Cancer questions: Studies shows race is a factor in cancer deaths

Published: 4/2/2018 10:52:50 AM

Three decades ago the federal government issued a report on health disparities and the need for change in dealing with a widening racial gap. While some advances have been made in closing that gap, there is still much to be done, especially when looking at the latest cancer statistics.

A recent study shows significant differences in survival rates over a five-year period between blacks and whites for nine of the 10 leading cancers studied in the country; lower survival rates for black women compared to white women with breast, cervical or ovarian cancers, as well as lower survival rates among black men with prostate cancer compared to white men with the disease, and lower survival rates for blacks compared to whites for a number of other cancers including colon, rectal and lung.

The study covered the years 2001 to 2003 and 2004 to 2009, and draws on the 2005 world wide CONCORD2 cancer study of survival statistics for a number of cancers from 67 countries, updated in 2015.

Survival can be altered by a number of factors, such as early detection. A cancer found earlier, but whose course is not altered by treatment, does not change the most robust measurement: cancer mortality. And while we all believe in early detection, most screenings are only modestly effective in reducing mortality, with prevention of disease and better treatment being, in general, more effective.

The American Cancer Society’s “Cancer Facts & Figures 2018” does demonstrate higher incidence and mortality rates for selected cancers for black men in comparison to white men for the more recent 2010-2015 period. These include for cancers of the colon and rectum, liver and intrahepatic bile duct, lung and bronchus, prostate and stomach. They also report higher incidence rates for black women, in comparison to white, for cancers of the colon, liver, stomach and uterus. Black women, in comparison to white, are shown as having a higher rate of mortality for cancers of the breast, colon, liver, stomach and uterus.

There has been a consistent association between lower socioeconomic status with higher death rates from cancer. Also, people living at or below the federal poverty level may be diagnosed at a more advanced stage of cancer due to lack of access to optimal medical care, adequate insurance or even exposure to education about the need for preventive screening and timely, modern cancer care. As a worrisome example, patients in a recent California study published by investigators at the University of California Davis found that cancer patients insured by Medicaid — Medi-Cal in this case — also faired more poorly in cancer mortality, as well as access to appropriate treatments, and not differently than patients who are uninsured, leading one editorialist to declare that Medi-Cal is ineffective in cancer care delivery. A bit strong, perhaps, but point made.
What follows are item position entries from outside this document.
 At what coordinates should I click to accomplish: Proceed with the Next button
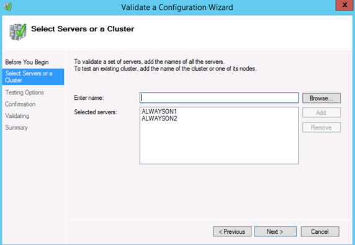point(275,231)
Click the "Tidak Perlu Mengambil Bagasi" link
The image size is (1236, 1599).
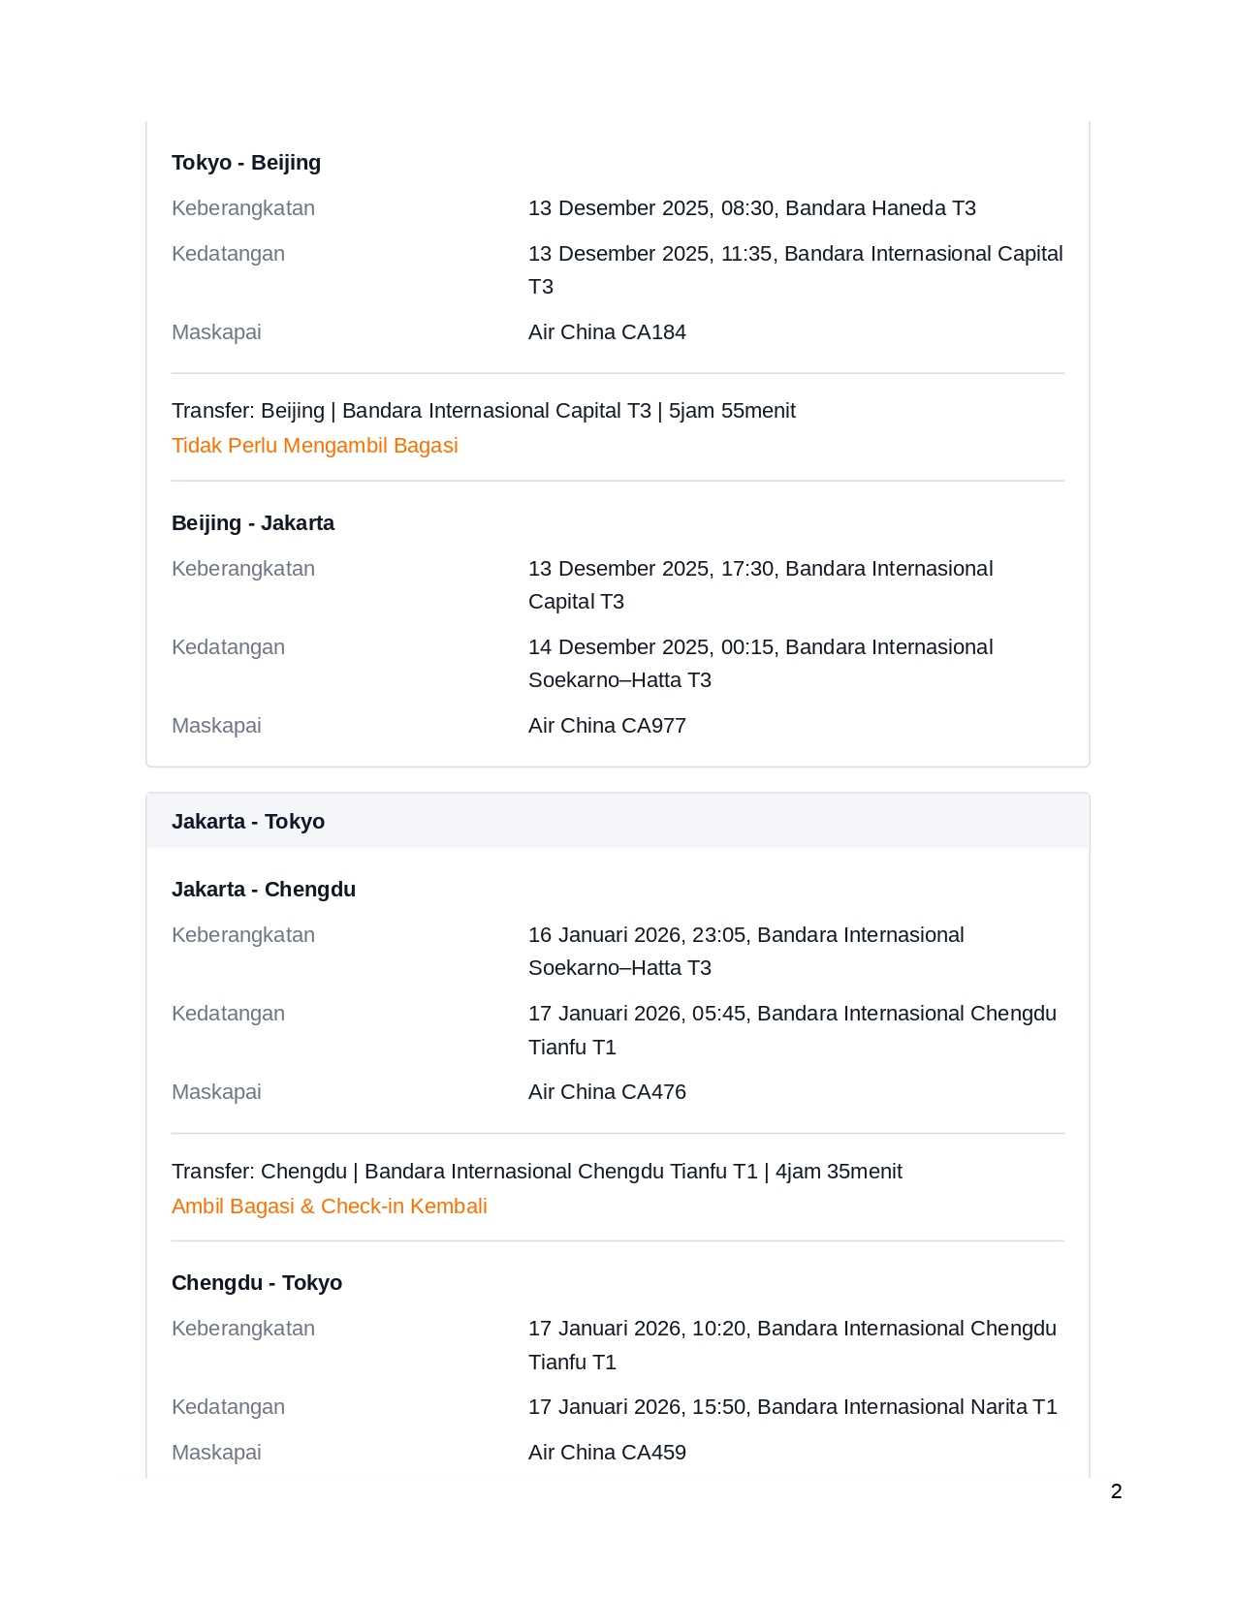pyautogui.click(x=314, y=446)
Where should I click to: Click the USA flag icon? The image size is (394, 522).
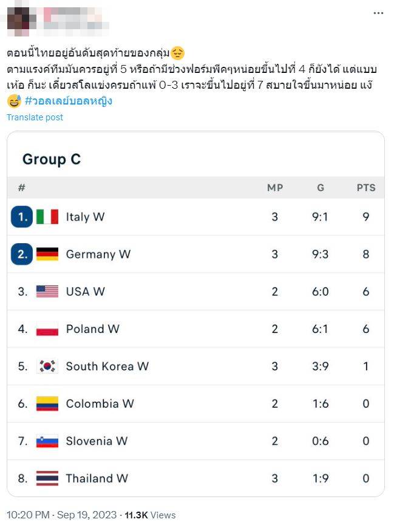[47, 291]
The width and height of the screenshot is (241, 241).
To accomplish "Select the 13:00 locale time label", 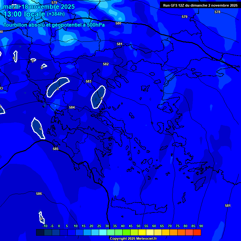I will (24, 14).
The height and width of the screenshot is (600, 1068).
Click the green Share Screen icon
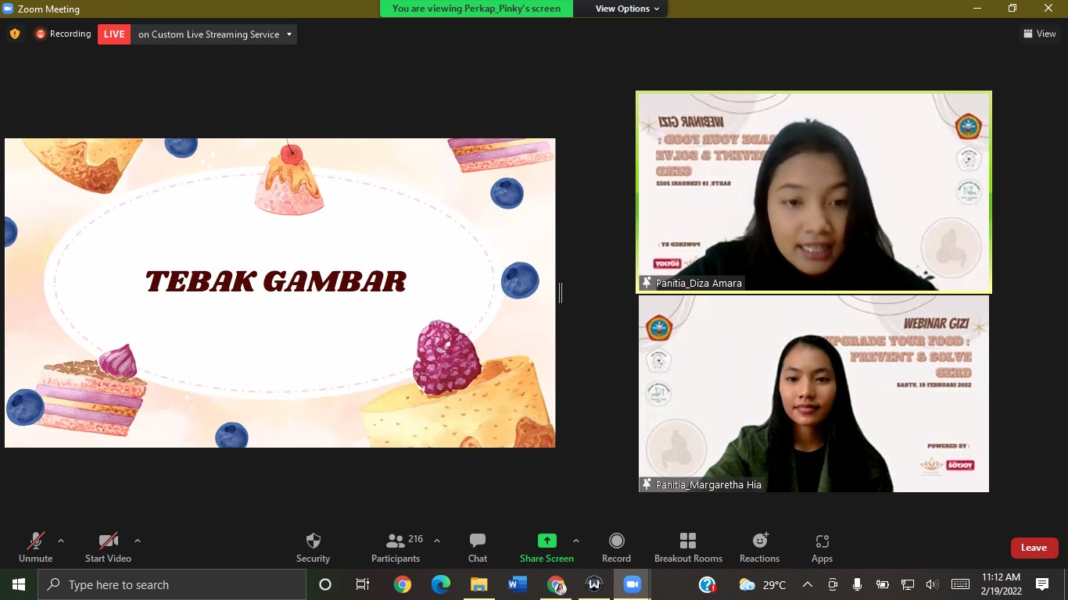[x=547, y=541]
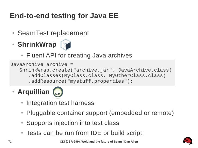Click Fluent API for creating Java archives text
Viewport: 198px width, 148px height.
coord(79,56)
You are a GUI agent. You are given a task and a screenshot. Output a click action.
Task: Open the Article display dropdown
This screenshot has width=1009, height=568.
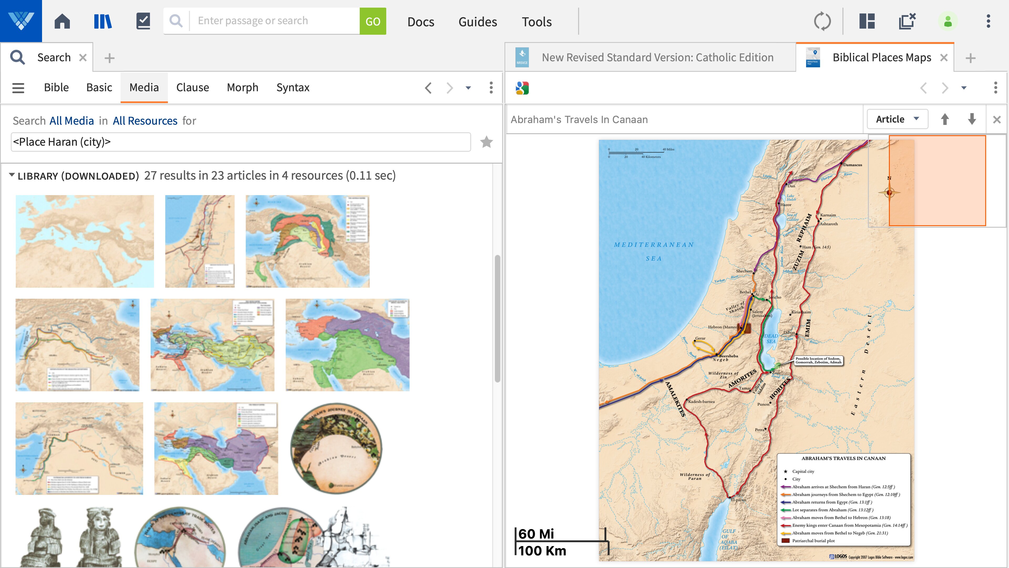[897, 119]
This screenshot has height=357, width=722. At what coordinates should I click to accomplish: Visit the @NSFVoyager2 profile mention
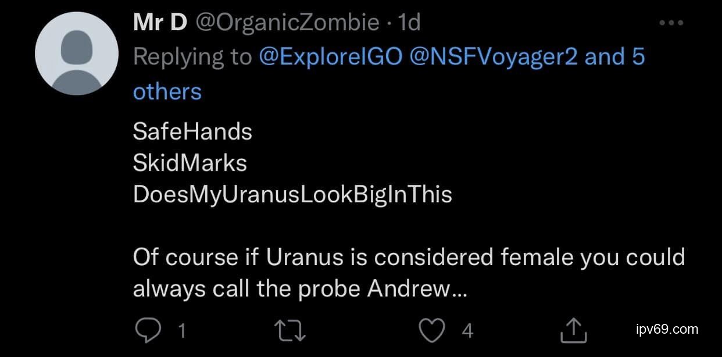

Connecting patients with appropriate caregivers is an issue, but the quality of care also leaves a great deal to be desired. More Medi-Cal patients were diagnosed with advanced, incurable common cancers, and fewer received appropriate, accepted treatments, than did patients with any other kind of healthcare insurance coverage. And, this despite rapidly increasing costs — up 73 percent since 2013.

Certain types of cancers are more frequent among different racial and ethnic minorities and in lower socioeconomic groupings, in part because of lifestyle behaviors associated with smoking, alcohol, poor diets high in saturated fats and possibly exposure to carcinogenic toxins. This latter factor is particularly true those who work in industries with higher risks, such as mining and petrochemical firms.

Finally, there are racial and ethnic differences in the characteristics of specific cancers. For example, breast cancers in African-American women tend to have more aggressive characteristics.

There is a clear need to address these disparities. It remains uncertain as to how cancer risk behaviors can be more effectively modified, and research into novel educational approaches will certainly be needed. However, this nation’s healthcare system must embrace the responsibility to reduce dramatically the variation in care that is repeatedly demonstrated in patient studies and to deliver proven care recommendations more consistently for best results at acceptable costs, regardless of patient background.

Dr. Wilson C. Mertens is vice president, medical director cancer services, Baystate Regional Cancer Program. He is one thel Baystate health professionals who address issues related to cancer in this space on a rotating basis each month.